El-Erian: I buy the view that these are uncertain times. What I don’t buy is the notion that we are therefore confident that inflation is transitory. Undoubtedly, there are two elements that are transitory. One are called base effects. Simply, when you compare with the previous year, it really does matter that the price level came down. And the other one are very short-term imbalances between supply and demand. But we are seeing deeper things going on in the economy. And I just think you have to be open-minded to the fact that the supply side and the demand side are evolving structurally in a way that may be pro-inflationary.

Ryssdal: Can I read that as you saying that perhaps the Fed is not being open-minded right now, and that maybe Chair Powell has painted himself into a corner?

El-Erian: I fear that’s the case. And I say I fear because Fed credibility is key. So the Fed has done two things. One, it has repeated the “transitory” narrative, and it has become a mantra. Literally a mantra. And the second one is that it shifted at an unfortunate time from a forecast-based approach to an outcome-based approach. So if the Fed is wrong, it will be late. And if it is late, it’s gonna have to slam on the brakes. And if it has to slam on the brakes, history suggests we end up in a recession, and we may end up with financial instability. So there’s a lot at stake here.
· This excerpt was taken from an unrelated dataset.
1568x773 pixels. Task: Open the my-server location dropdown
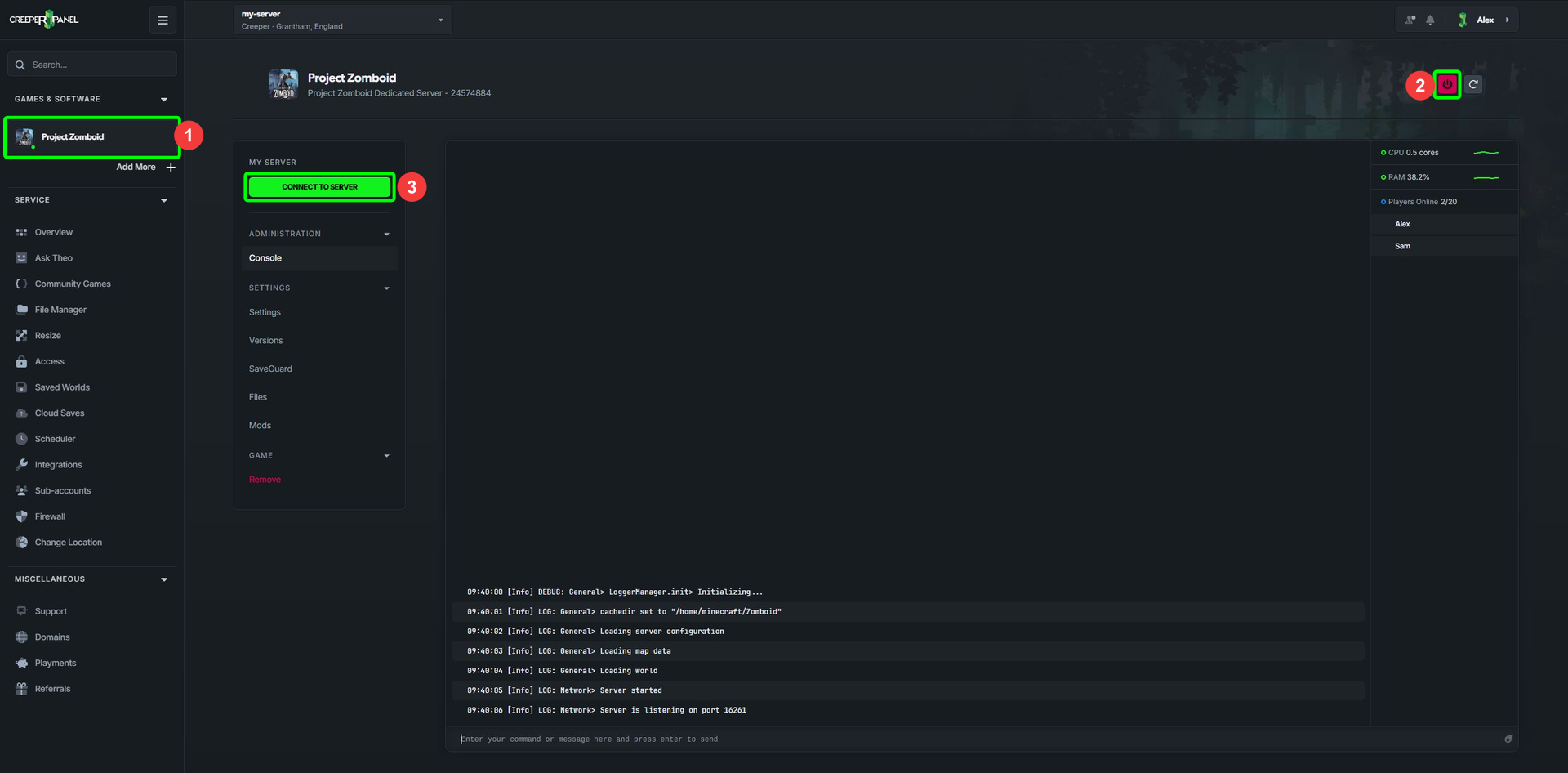click(343, 20)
And that’s why slowly easing your foot off the accelerator is a much better outcome than having to slam on the brakes.

Ryssdal: Let’s translate here for a second. When you say “slam on the brakes,” you mean raise interest rates precipitously, which will then drive the economy into recession and markets will go haywire.

El-Erian: Correct. And the last thing we need right now is to derail the recovery and to derail what I think is a significant economic policy shift by the [Joe] Biden administration.
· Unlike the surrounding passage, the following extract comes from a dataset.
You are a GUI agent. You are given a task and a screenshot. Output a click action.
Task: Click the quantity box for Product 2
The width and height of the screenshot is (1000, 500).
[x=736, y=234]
Ryssdal: So what are you looking at to let you know when this might not be transitory? I mean, Treasury Secretary [Janet] Yellen said this weekend she’s looking at expectations, right, what people are thinking about inflation. Also low-wage earners and their pay increases. What are your tells here?
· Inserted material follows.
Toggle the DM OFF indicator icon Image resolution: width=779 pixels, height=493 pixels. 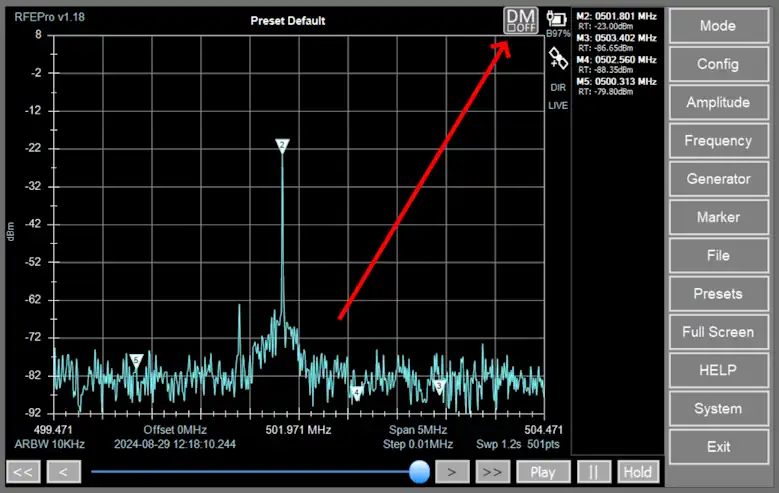pos(521,20)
El-Erian: So first, I’m looking at the fact that from the aggregate data, we have completely missed the surge in both CPI inflation and what’s called [personal consumption expenditures] inflation. Second, I listen very carefully to what companies tell us on their quarterly earnings and then look at the functioning of the labor market. How do you explain that booming demand is not resulting in higher jobs being created? How do you explain the fact that we have over 8 million openings that are not being filled? So I look —

Ryssdal: Well, sorry to jump in. But you look at the pay of these jobs. You look at the fact that people are still being scared of catching a disease. And then also, as you know, in this country, there’s the whole discussion about federal [unemployment insurance] benefits. I mean, there’s a lot of factors here.

El-Erian: Correct. And over the next few months, some of them should be reversed. So the UI argument we will know by the end of September. We will also get a better feel for how worried people are about going back to work. We will also get a better feel for what happens when you open schools. But I do think child care is important. I do think that we are having skill mismatches. There’s simply too many uncertainties. The alternative of just repeating over and over again, that it’s transitory inflation suggests that you have conviction when there’s little foundation for that view.

Ryssdal: All right, so here comes the unknowable question. When are we going to know whether this inflation that we are seeing — because it’s there, right? — when are we going to know whether it’s transitory or it’s here to stay?

El-Erian: So the Fed has told us very clearly that they don’t expect to know until the end of the year or the beginning of next year. The markets are a little bit less certain, so we have seen a significant increase in inflation expectations. And this is the issue, is when you ask the question, if I end up making a mistake, which mistake can I recover from more quickly?